* **INSTRUCTIONS FOR THE TASK**: Can you continue the review of "The Two-Income Trap" that follows, picking up right after its last sentence?
[EXTRACT TO READ — start]
BY JEREMY BLACHMAN
This year, more adults will file for bankruptcy than will suffer a heart attack, be diagnosed with cancer, graduate from college or file for divorce. Quite a powerful set of facts, and they serve as the inspiration for a new book by Professor Elizabeth Warren and her daughter, Amelia Warren Tyagi, entitled, “The Two-Income Trap: Why Middle-Class Mothers and Fathers Are Going Broke.” The first thing you should know about this book is that it’s not a casebook. The cover is bright orange, the typeface is readable, and there is not a single word of Latin anywhere to be found. This is a book written for a lay audience – for anyone worried about bankruptcy, or just interested in the market forces causing so many people to go broke, and what we – and our lawmakers – ought to be doing to fix things. If you’re looking for a treatise on current bankruptcy law, this is not the book for you. But if you’re looking to become educated on the debate, to be exposed to some thought-provoking insights and policy proposals and to be able to hold your own in a cocktail-party (or law firm interview!) discussion on the economics of the modern-day middle class, you may want to give the book a read.
[EXTRACT TO READ — finish]
[ENTRIES SUPPLIED — start]
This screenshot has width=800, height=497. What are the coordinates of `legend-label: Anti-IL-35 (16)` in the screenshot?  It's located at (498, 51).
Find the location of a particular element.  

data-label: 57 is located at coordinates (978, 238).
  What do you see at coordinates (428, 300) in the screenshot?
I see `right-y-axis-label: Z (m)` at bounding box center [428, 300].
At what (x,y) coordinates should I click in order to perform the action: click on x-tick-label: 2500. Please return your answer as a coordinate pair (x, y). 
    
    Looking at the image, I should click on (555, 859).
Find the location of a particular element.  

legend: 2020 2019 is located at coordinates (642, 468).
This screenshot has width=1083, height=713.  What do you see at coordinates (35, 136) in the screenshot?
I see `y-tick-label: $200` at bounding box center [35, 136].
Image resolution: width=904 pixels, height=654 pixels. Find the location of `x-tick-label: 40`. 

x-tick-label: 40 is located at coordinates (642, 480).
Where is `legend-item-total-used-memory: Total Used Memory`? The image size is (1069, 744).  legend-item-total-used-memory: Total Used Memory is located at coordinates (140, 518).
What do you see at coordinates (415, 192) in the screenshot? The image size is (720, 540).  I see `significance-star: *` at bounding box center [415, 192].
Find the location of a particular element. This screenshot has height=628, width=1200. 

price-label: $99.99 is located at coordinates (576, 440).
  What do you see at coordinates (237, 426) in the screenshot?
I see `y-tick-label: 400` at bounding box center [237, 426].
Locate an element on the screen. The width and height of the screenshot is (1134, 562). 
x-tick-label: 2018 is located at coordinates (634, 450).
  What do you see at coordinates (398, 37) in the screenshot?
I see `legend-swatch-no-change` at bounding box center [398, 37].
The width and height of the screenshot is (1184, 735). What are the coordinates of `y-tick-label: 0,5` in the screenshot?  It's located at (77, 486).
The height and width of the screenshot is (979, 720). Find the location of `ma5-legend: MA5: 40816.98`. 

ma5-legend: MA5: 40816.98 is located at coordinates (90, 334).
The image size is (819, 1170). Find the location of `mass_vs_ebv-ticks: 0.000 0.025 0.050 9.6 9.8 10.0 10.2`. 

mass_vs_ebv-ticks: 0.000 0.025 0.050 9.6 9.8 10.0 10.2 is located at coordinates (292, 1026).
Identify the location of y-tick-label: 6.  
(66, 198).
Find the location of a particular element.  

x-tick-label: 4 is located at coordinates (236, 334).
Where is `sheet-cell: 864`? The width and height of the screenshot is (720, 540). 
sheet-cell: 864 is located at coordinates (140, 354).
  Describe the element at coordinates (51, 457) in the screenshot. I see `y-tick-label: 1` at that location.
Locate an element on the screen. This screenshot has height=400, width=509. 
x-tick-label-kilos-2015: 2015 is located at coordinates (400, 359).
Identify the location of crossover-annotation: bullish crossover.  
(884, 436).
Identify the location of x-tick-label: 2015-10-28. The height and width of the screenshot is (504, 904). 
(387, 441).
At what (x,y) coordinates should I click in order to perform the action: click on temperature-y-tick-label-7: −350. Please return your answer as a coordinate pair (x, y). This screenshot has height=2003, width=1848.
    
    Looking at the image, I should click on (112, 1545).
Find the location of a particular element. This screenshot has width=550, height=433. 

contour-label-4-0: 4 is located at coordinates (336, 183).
[ENTRIES SUPPLIED — finish]
* **EXERCISE RESPONSE**:
The heart of the book is what the jacket flap calls “a startling paradox” that hasn’t before been articulated in the mainstream media: Building a budget around two incomes leaves a family without a safety net if something goes wrong – an illness, a job loss, a divorce – and makes these two-income families especially vulnerable to the possibility of financial disaster. To wit, with one parent in the workforce and one at home, the parent at home serves as a buffer: he or she can step in and take care of an elderly parent or child without a loss of family income, or step into the workforce and make up for some of the earnings loss if the primary breadwinner loses his or her job, or experiences a salary cutback. Meaning less of a chance of finding yourself in an economic hole you just can’t dig out of.
This “two-income trap” is further exacerbated by the realities of middle-class economics today. Families are desperate to get their children into the best schools, and so the housing prices in neighborhoods with the best schools have skyrocketed. In response to this particular problem, among the policies the authors propose is public school vouchers so you don’t have to buy a house in the expensive suburb to send your kid to school there.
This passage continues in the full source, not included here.